Problem to work on: Retype every line from the one containing "Task: Check the Index template checkbox" through the last line of the records below, both included; leave out the pictures.

Input material:
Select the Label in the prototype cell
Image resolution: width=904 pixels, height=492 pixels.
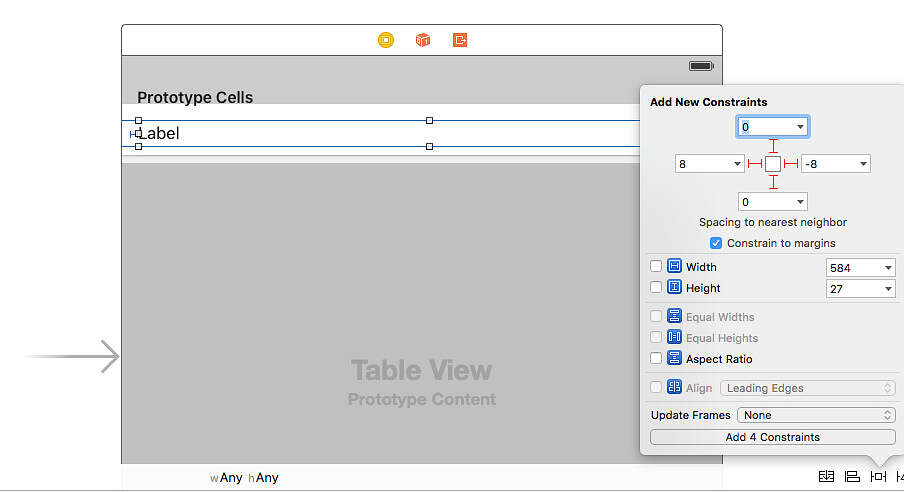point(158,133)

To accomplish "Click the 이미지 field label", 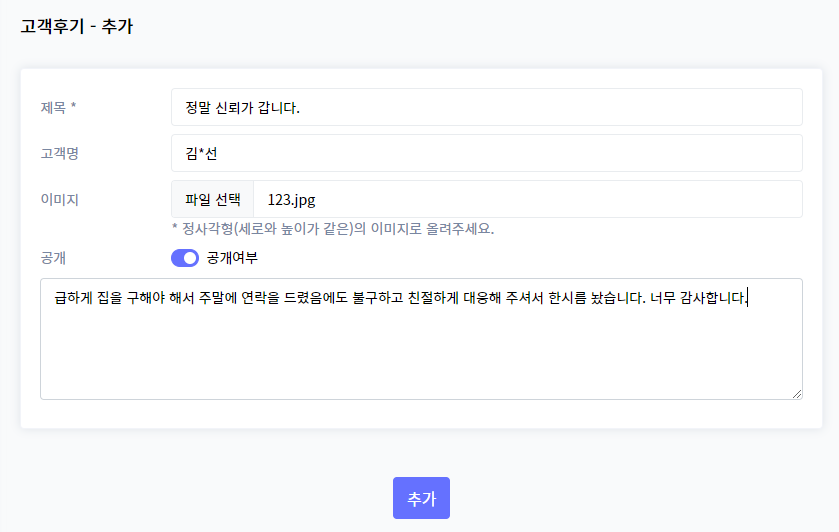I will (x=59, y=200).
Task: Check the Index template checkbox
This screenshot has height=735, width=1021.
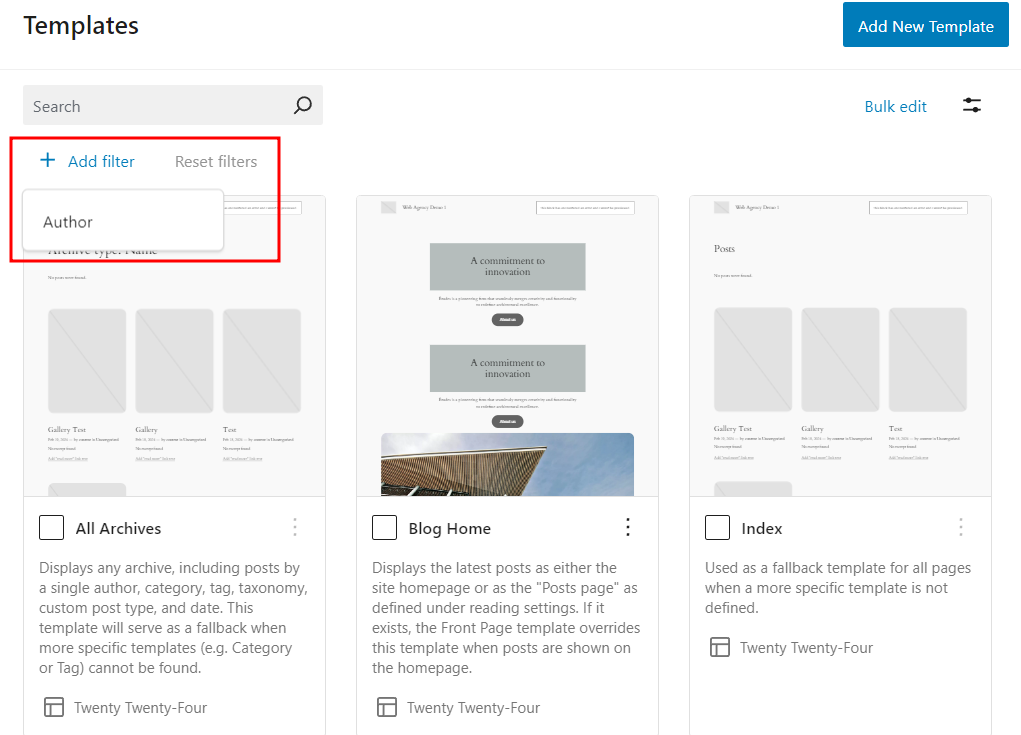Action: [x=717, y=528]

Exercise response:
Task: Check the Index template checkbox
This screenshot has height=735, width=1021.
Action: [x=717, y=528]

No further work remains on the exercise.